INSTRUCTIONS FOR THE TASK: Whatever the lines below say, output them exactly.

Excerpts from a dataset
⁂
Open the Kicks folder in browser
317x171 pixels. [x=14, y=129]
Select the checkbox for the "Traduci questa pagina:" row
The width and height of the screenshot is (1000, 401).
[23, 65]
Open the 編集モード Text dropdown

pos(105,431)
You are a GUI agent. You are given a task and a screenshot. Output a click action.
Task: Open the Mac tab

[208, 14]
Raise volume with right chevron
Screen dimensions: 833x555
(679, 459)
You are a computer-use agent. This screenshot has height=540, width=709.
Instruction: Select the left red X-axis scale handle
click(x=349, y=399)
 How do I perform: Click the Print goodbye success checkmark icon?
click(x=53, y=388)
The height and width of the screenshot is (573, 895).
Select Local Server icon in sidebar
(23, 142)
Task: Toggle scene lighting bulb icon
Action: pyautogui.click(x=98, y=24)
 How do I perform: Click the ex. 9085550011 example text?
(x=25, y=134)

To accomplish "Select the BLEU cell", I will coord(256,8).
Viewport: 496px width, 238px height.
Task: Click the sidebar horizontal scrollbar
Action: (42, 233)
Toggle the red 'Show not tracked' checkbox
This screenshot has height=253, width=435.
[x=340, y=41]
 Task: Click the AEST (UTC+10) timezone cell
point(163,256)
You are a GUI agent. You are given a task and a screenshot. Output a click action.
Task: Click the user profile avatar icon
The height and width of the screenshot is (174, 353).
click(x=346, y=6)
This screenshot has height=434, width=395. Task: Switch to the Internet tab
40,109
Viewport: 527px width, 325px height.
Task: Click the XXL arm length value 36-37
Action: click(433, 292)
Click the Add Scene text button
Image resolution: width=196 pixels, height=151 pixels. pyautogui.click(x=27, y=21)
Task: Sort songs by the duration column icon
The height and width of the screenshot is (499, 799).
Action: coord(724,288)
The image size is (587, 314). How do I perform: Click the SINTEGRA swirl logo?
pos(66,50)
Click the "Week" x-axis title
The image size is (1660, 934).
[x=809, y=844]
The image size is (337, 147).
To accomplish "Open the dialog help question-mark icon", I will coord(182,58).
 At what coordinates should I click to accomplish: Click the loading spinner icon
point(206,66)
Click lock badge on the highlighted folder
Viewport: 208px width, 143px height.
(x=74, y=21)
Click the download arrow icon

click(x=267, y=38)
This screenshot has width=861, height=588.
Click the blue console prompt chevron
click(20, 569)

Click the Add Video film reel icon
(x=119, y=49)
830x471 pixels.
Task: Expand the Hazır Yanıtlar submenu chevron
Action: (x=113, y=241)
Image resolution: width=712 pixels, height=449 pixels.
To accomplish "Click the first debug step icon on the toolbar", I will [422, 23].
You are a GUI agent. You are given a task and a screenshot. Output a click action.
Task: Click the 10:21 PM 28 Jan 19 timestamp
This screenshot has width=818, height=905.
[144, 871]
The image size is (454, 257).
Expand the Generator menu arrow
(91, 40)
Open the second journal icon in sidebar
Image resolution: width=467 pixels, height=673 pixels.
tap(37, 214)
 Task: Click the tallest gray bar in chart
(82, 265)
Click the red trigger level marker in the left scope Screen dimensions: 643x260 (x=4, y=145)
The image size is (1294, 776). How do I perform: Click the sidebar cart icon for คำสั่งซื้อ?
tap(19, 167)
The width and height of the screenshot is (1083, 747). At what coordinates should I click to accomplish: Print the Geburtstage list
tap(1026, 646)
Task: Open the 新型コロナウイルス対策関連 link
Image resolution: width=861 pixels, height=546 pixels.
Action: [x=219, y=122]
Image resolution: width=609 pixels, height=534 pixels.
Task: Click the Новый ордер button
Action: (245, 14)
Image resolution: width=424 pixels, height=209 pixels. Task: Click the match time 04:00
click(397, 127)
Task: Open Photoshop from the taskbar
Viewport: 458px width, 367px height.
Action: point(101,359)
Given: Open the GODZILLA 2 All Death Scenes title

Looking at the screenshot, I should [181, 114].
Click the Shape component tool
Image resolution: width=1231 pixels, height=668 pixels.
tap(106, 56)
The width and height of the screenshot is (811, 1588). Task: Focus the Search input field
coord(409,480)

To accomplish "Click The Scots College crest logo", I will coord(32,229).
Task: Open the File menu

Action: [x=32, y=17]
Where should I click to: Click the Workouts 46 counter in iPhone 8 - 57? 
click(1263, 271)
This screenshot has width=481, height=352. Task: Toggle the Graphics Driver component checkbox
⁂
REPLY TO THE TASK:
Open the Kicks folder in browser
317x171 pixels. [x=14, y=129]
Select the checkbox for the "Traduci questa pagina:" row
The width and height of the screenshot is (1000, 401).
[23, 65]
Open the 編集モード Text dropdown

pos(105,431)
You are a GUI agent. You are given a task and a screenshot. Output a click action.
Task: Open the Mac tab

[208, 14]
Raise volume with right chevron
Screen dimensions: 833x555
(679, 459)
You are a computer-use agent. This screenshot has height=540, width=709.
Instruction: Select the left red X-axis scale handle
click(x=349, y=399)
 How do I perform: Click the Print goodbye success checkmark icon?
click(x=53, y=388)
The height and width of the screenshot is (573, 895).
Select Local Server icon in sidebar
(23, 142)
Task: Toggle scene lighting bulb icon
Action: pyautogui.click(x=98, y=24)
 How do I perform: Click the ex. 9085550011 example text?
(x=25, y=134)

To accomplish "Select the BLEU cell", I will coord(256,8).
Viewport: 496px width, 238px height.
Task: Click the sidebar horizontal scrollbar
Action: (42, 233)
Toggle the red 'Show not tracked' checkbox
This screenshot has height=253, width=435.
[x=340, y=41]
 Task: Click the AEST (UTC+10) timezone cell
point(163,256)
You are a GUI agent. You are given a task and a screenshot. Output a click action.
Task: Click the user profile avatar icon
The height and width of the screenshot is (174, 353).
click(x=346, y=6)
This screenshot has height=434, width=395. Task: Switch to the Internet tab
40,109
Viewport: 527px width, 325px height.
Task: Click the XXL arm length value 36-37
Action: click(433, 292)
Click the Add Scene text button
Image resolution: width=196 pixels, height=151 pixels. pyautogui.click(x=27, y=21)
Task: Sort songs by the duration column icon
The height and width of the screenshot is (499, 799).
Action: coord(724,288)
The image size is (587, 314). How do I perform: Click the SINTEGRA swirl logo?
pos(66,50)
Click the "Week" x-axis title
The image size is (1660, 934).
[x=809, y=844]
The image size is (337, 147).
To accomplish "Open the dialog help question-mark icon", I will coord(182,58).
 At what coordinates should I click to accomplish: Click the loading spinner icon
point(206,66)
Click lock badge on the highlighted folder
Viewport: 208px width, 143px height.
(x=74, y=21)
Click the download arrow icon

click(x=267, y=38)
This screenshot has width=861, height=588.
Click the blue console prompt chevron
click(20, 569)

Click the Add Video film reel icon
(x=119, y=49)
830x471 pixels.
Task: Expand the Hazır Yanıtlar submenu chevron
Action: (x=113, y=241)
Image resolution: width=712 pixels, height=449 pixels.
To accomplish "Click the first debug step icon on the toolbar", I will [422, 23].
You are a GUI agent. You are given a task and a screenshot. Output a click action.
Task: Click the 10:21 PM 28 Jan 19 timestamp
This screenshot has width=818, height=905.
[144, 871]
The image size is (454, 257).
Expand the Generator menu arrow
(91, 40)
Open the second journal icon in sidebar
Image resolution: width=467 pixels, height=673 pixels.
tap(37, 214)
 Task: Click the tallest gray bar in chart
(82, 265)
Click the red trigger level marker in the left scope Screen dimensions: 643x260 (x=4, y=145)
The image size is (1294, 776). How do I perform: Click the sidebar cart icon for คำสั่งซื้อ?
tap(19, 167)
The width and height of the screenshot is (1083, 747). At what coordinates should I click to accomplish: Print the Geburtstage list
tap(1026, 646)
Task: Open the 新型コロナウイルス対策関連 link
Image resolution: width=861 pixels, height=546 pixels.
Action: [x=219, y=122]
Image resolution: width=609 pixels, height=534 pixels.
Task: Click the Новый ордер button
Action: (245, 14)
Image resolution: width=424 pixels, height=209 pixels. Task: Click the match time 04:00
click(397, 127)
Task: Open Photoshop from the taskbar
Viewport: 458px width, 367px height.
Action: point(101,359)
Given: Open the GODZILLA 2 All Death Scenes title

Looking at the screenshot, I should [181, 114].
Click the Shape component tool
Image resolution: width=1231 pixels, height=668 pixels.
tap(106, 56)
The width and height of the screenshot is (811, 1588). Task: Focus the Search input field
coord(409,480)

To accomplish "Click The Scots College crest logo", I will coord(32,229).
Task: Open the File menu

Action: [x=32, y=17]
Where should I click to: Click the Workouts 46 counter in iPhone 8 - 57? 
click(1263, 271)
This screenshot has width=481, height=352. Task: Toggle the Graphics Driver component checkbox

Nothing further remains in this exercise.